Instructions for the task
Change each "Where should I click to" in the records below to "Where do I click to", and leave everything else as it is.

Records
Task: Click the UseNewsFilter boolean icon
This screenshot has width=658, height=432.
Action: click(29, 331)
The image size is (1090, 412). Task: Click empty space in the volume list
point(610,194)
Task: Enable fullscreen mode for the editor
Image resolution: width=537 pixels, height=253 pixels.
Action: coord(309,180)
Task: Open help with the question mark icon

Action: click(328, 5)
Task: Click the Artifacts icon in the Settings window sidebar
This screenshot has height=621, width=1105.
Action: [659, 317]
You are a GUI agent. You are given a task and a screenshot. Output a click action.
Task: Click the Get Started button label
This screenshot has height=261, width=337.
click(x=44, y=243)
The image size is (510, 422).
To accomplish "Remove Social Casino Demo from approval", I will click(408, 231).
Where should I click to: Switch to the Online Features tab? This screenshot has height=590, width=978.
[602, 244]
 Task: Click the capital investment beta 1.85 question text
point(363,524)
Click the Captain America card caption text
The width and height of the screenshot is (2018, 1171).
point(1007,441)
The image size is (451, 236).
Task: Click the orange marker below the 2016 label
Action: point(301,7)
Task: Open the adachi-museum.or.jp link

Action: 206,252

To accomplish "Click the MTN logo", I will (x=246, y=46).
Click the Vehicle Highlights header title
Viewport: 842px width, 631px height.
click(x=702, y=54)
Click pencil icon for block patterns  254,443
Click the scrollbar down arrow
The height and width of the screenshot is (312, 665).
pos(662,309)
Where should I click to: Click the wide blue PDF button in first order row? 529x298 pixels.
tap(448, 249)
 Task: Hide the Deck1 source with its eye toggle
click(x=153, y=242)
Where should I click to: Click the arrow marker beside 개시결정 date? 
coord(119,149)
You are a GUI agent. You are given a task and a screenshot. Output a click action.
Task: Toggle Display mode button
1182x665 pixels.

Answer to this exercise
Task: Click the UseNewsFilter boolean icon
This screenshot has width=658, height=432.
Action: click(29, 331)
The image size is (1090, 412). Task: Click empty space in the volume list
point(610,194)
Task: Enable fullscreen mode for the editor
Image resolution: width=537 pixels, height=253 pixels.
Action: coord(309,180)
Task: Open help with the question mark icon

Action: click(328, 5)
Task: Click the Artifacts icon in the Settings window sidebar
This screenshot has height=621, width=1105.
Action: [659, 317]
You are a GUI agent. You are given a task and a screenshot. Output a click action.
Task: Click the Get Started button label
This screenshot has height=261, width=337.
click(x=44, y=243)
The image size is (510, 422).
To accomplish "Remove Social Casino Demo from approval", I will click(408, 231).
Where do I click to: Switch to the Online Features tab? This screenshot has height=590, width=978.
[602, 244]
 Task: Click the capital investment beta 1.85 question text
point(363,524)
Click the Captain America card caption text
The width and height of the screenshot is (2018, 1171).
point(1007,441)
The image size is (451, 236).
Task: Click the orange marker below the 2016 label
Action: point(301,7)
Task: Open the adachi-museum.or.jp link

Action: 206,252

To accomplish "Click the MTN logo", I will (x=246, y=46).
Click the Vehicle Highlights header title
Viewport: 842px width, 631px height.
click(x=702, y=54)
Click pencil icon for block patterns  254,443
Click the scrollbar down arrow
The height and width of the screenshot is (312, 665).
pos(662,309)
Where do I click to: Click the wide blue PDF button in first order row? 529x298 pixels.
tap(448, 249)
 Task: Hide the Deck1 source with its eye toggle
click(x=153, y=242)
Where do I click to: Click the arrow marker beside 개시결정 date? 
coord(119,149)
You are a GUI agent. You are given a task and a screenshot. Output a click action.
Task: Toggle Display mode button
1182x665 pixels.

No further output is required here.